GIVEN REQUEST. Edit the records starting at the line that contains "You are a GUI" and ending at the line that contains "pyautogui.click(x=40, y=84)", replacing "screenshot" with "screen image" and changing nothing else. Leave the pictures out of your answer.

(Entries drawn from a collection)

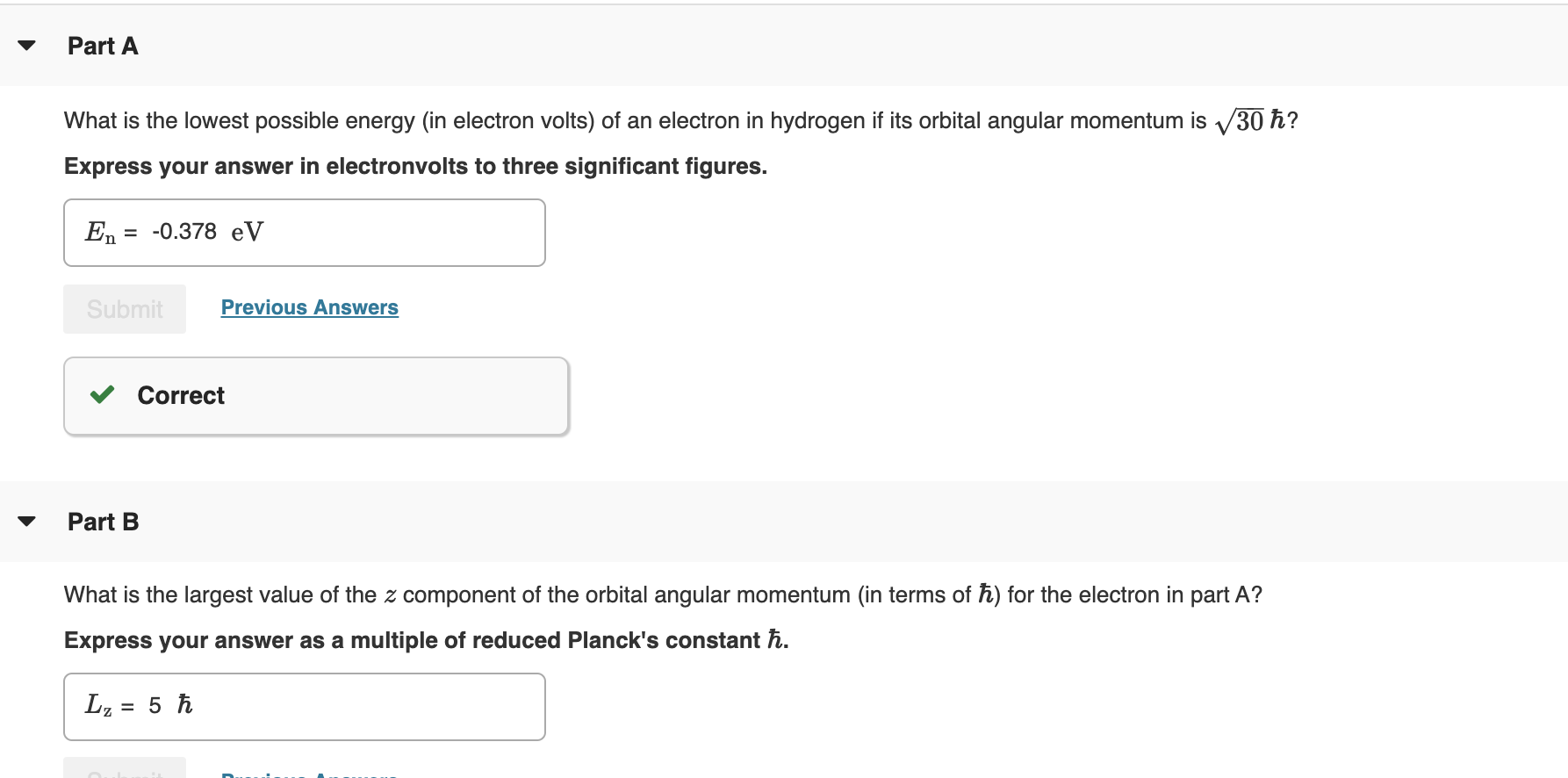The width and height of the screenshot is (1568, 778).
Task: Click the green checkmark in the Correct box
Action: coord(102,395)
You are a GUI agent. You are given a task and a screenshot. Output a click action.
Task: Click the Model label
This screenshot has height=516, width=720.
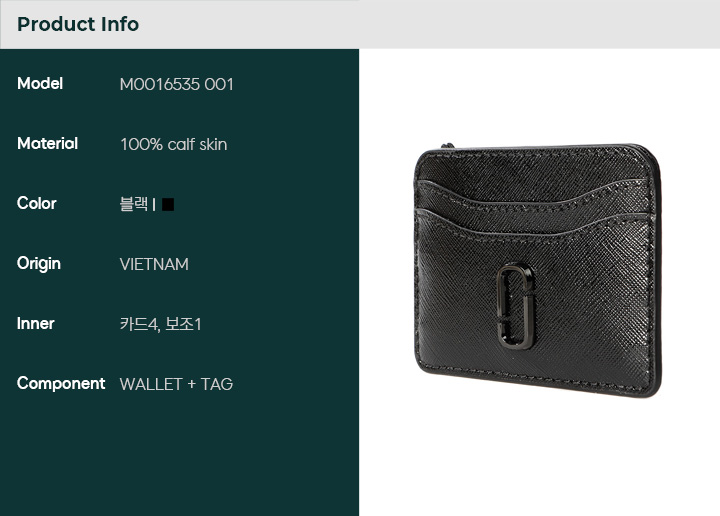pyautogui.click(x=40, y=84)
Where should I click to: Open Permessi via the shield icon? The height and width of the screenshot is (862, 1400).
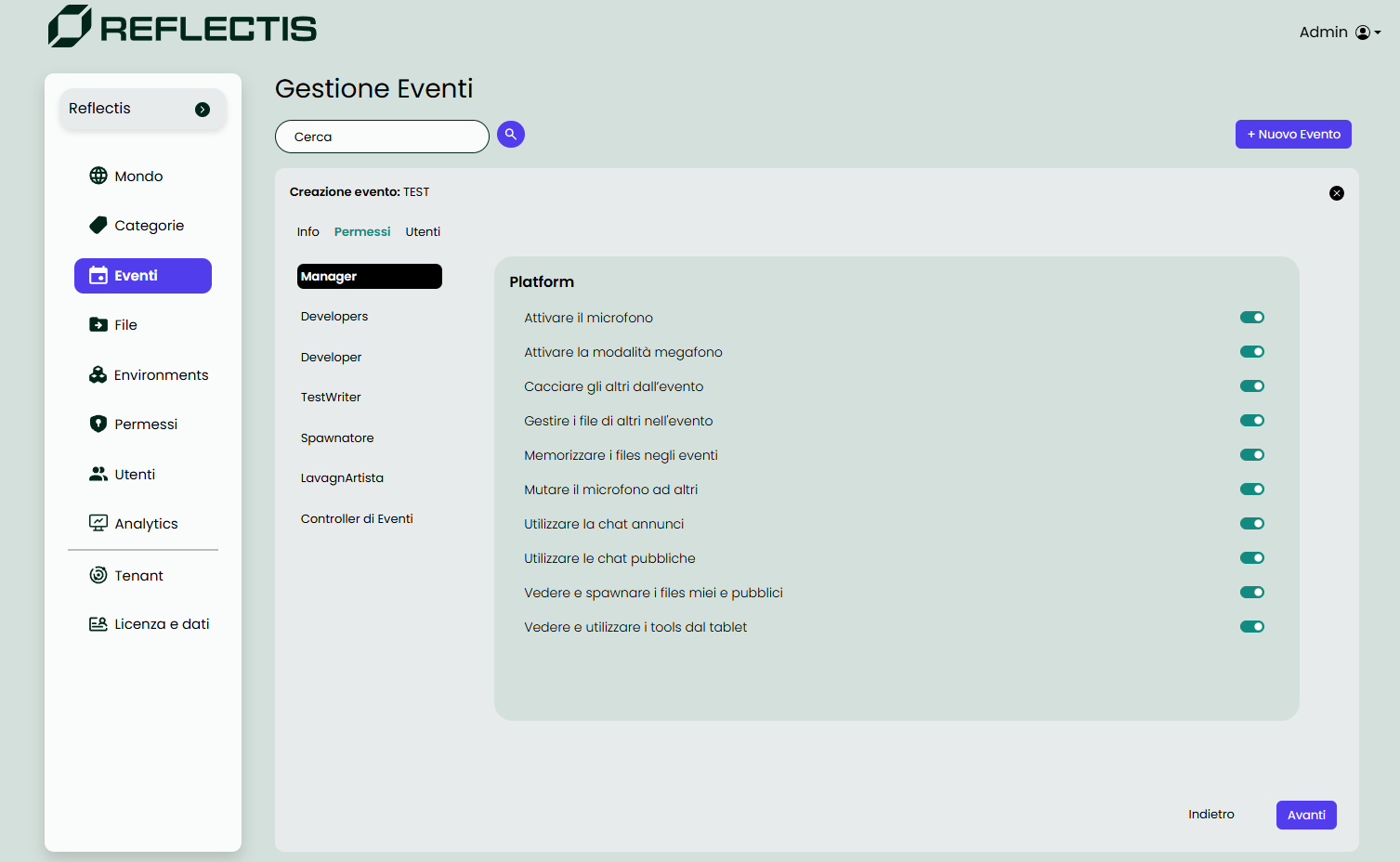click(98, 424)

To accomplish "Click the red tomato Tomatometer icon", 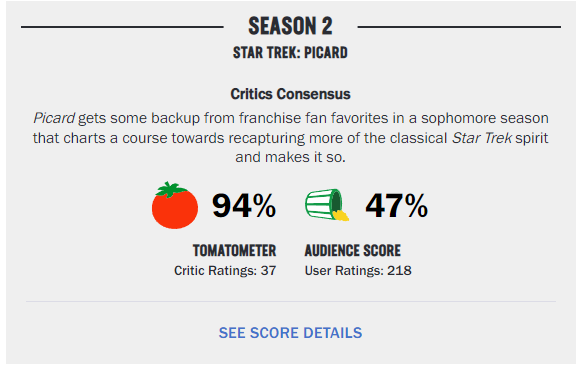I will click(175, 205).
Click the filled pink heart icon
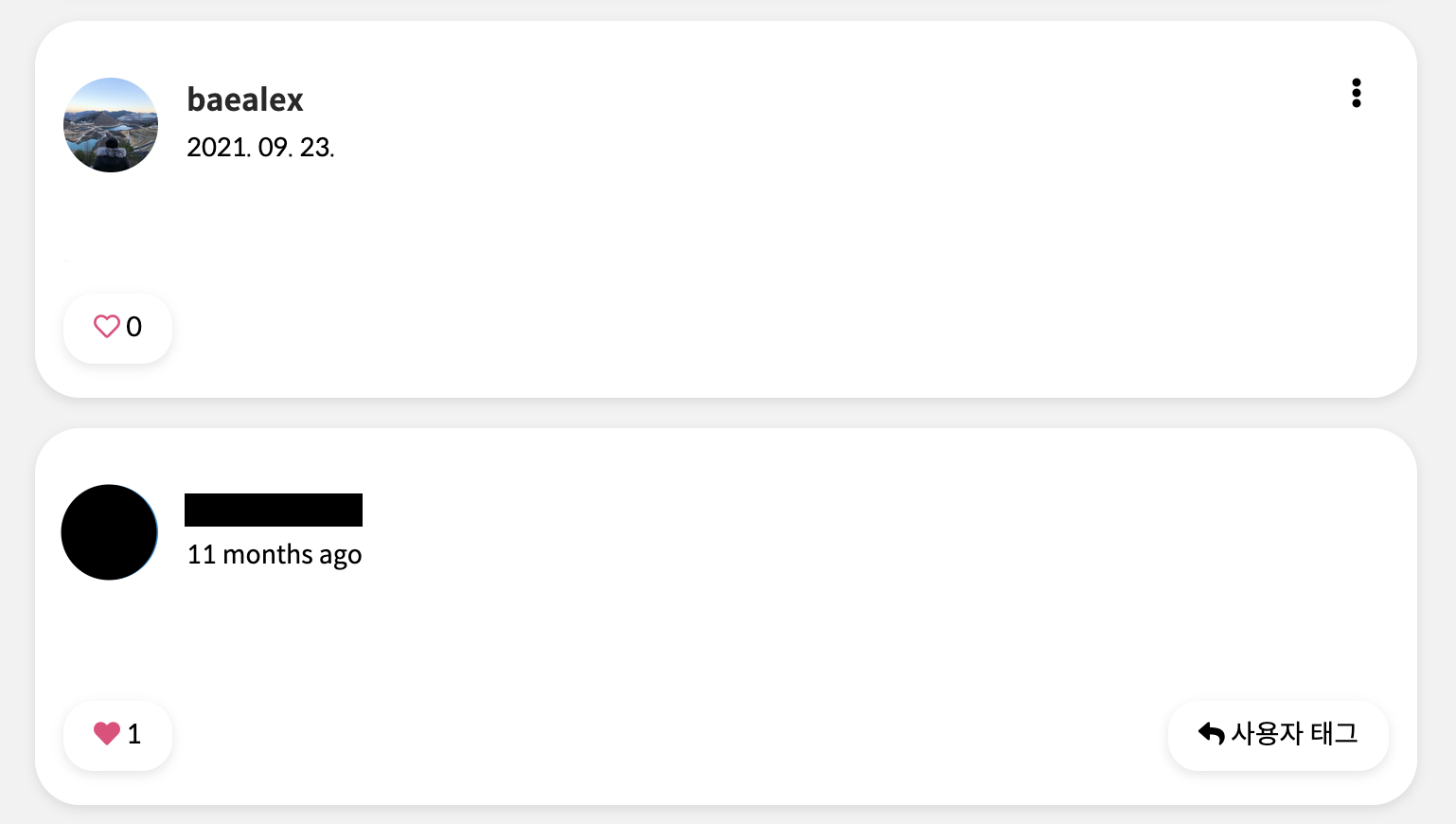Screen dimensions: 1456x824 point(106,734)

FINAL RESULT.
You are a GUI agent. You are given a task and a screen image. Output a click action.
Task: Click the Model label
This screen image has height=516, width=720.
pyautogui.click(x=40, y=84)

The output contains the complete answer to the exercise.